Admiralty House Museum & Archives
- Established: 1997
- Location: 365 Old Placentia Road, Mount Pearl, Newfoundland and Labrador
- Type: Communications Museum
- Website: http://www.admiraltymuseum.ca/

= Admiralty House, Mount Pearl =

Admiralty House is a one-storey, wooden gable-roofed, municipally-designated heritage building originally built as a wireless communications station in Mount Pearl, Newfoundland and Labrador, Canada. It currently serves as a museum and archives. The building is purported to be the last standing of 11 such identical stations built around the world during the First World War.

== Early land use ==
The building sits on land developed by early settlers James Pearl and Lady Anne Pearl.

== HM wireless station ==
In 1914, the site was selected by the British Admiralty for a First World War communications post. It was constructed in 1915 by the Marconi Telegraph Company to serve the Royal Navy. It was built to intercept secret German naval transmissions, track icebergs, and track ships in distress: The Admiralty designated H.M. Wireless Station at Mount Pearl as its North Atlantic Intelligence Centre. Members of the Marconi Company were recruited in to the British Navy and sent to work in the wireless station under the command of Officer Lieutenant G.L.J. Wolley. In comparison to other wireless stations in Newfoundland during that time, the H.M. Wireless station was among the most powerful, employing state-of-the-art equipment that allowed transmission and reception of signals over 1000 miles away. The station was guarded by members of the Newfoundland Royal Naval Reserve.

On February 24, 1918, the HM Wireless Station received the distress signal from the SS Florizel, which had run aground near Cappahayden. The message read "S.O.S. Florizel ashore near Cape Race. Fast going to pieces." The station relayed the message to the Bowring Brothers shipping agent and rescue ships were prepared.

The station was dismantled in 1925 and the property was put up for auction.

== Farm and office use ==

The property was sold in 1927 to Heber Parsons, who converted the wireless station into a farm house. The three 305 foot towers were used by the newly formed VONF radio station. In 1967 the property was sold to a housing development named Admiralty Wood. Later, it served as the offices for the local Housing Corporation.

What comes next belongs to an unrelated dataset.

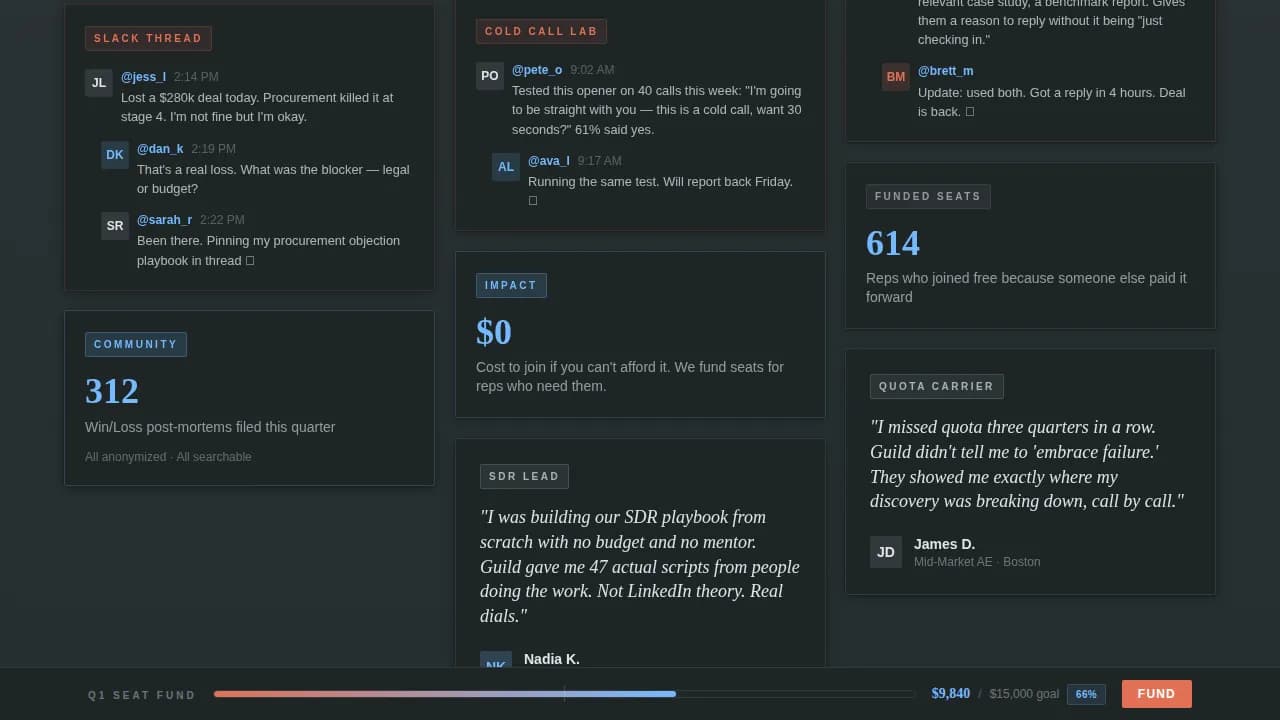Screen dimensions: 1280x720
Task: Click the PO avatar in Cold Call Lab
Action: 489,76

== Admiralty House museum and archives ==
In the 1990s, the City of Mount Pearl acquired the wireless station to rehabilitate and restore as a community facility and work began to the designs of architect William MacCallum:The exterior work consisted of a new roof, clapboard and the restoration of the large veranda. The wing that originally housed the commander of the station was stripped revealing an original chimney and fireplace, and a mantel was found to replicate the original. During this time the interior walls were found to be built of wattle and daub a method of wall construction consisting of branches or reeds roughly plastered over. The interior roof trusses bearing the inscription RN, for the Royal Navy were exposed opening the interior which is now used as display space. Restoration refurbishment was carried out under the supervision of Master Carpenter Howard Roberts.The restoration cost was reported in 1996 as $700,000. Admiralty House Museum and Archives opened in the building in 1997. The site was officially opened by the H.R.M. Duke of Edinburgh on 23 June 1997. Since then, the building has housed a museum, with exhibits on the history of Mount Pearl, Guglielmo Marconi and wireless communications, the wreck of SS Florizel, and HMS Calypso (later HMS Briton), a training ship for the Newfoundland Royal Naval Reserve before and during World War I. The museum also house several collections and fonds detailing life in early 20th Century Canada. These include photos and documents from both World Wars. The Museum is affiliated with: CMA, CHIN, and Virtual Museum of Canada.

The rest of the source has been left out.